------ TASK INPUT ------

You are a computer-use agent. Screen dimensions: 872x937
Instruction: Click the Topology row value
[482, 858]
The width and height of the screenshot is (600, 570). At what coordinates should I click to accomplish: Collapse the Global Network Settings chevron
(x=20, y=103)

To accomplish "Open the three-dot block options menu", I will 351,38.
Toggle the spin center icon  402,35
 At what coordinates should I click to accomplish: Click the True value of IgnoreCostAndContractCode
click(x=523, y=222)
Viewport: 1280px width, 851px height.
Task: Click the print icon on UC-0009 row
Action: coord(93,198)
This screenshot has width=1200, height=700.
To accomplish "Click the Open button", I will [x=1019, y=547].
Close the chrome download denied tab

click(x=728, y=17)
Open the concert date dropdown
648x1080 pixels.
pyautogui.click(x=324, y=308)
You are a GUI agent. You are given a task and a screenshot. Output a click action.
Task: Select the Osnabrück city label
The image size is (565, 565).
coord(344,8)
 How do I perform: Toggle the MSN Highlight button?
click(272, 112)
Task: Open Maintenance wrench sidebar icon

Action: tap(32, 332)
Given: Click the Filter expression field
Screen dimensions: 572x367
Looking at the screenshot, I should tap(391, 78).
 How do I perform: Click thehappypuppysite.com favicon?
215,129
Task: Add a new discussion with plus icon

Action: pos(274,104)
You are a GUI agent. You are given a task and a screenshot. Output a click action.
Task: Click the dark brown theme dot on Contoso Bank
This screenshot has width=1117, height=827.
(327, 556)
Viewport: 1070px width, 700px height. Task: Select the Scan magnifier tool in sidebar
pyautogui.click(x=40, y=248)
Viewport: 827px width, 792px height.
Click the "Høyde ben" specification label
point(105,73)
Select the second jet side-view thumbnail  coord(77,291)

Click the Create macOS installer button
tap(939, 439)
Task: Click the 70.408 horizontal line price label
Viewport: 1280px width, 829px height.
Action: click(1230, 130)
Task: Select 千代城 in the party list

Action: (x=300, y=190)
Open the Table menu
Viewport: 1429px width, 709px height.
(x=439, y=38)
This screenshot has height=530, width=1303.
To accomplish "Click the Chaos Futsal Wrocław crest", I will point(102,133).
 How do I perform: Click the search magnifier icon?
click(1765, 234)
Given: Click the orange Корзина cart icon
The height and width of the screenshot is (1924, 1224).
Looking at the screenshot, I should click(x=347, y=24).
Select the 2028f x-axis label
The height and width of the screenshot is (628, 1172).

------

> **TASK REQUIREMENTS**
The reply is a bare number: how many lines above include "will".

> **SOLUTION FOR THIS PROBLEM**
3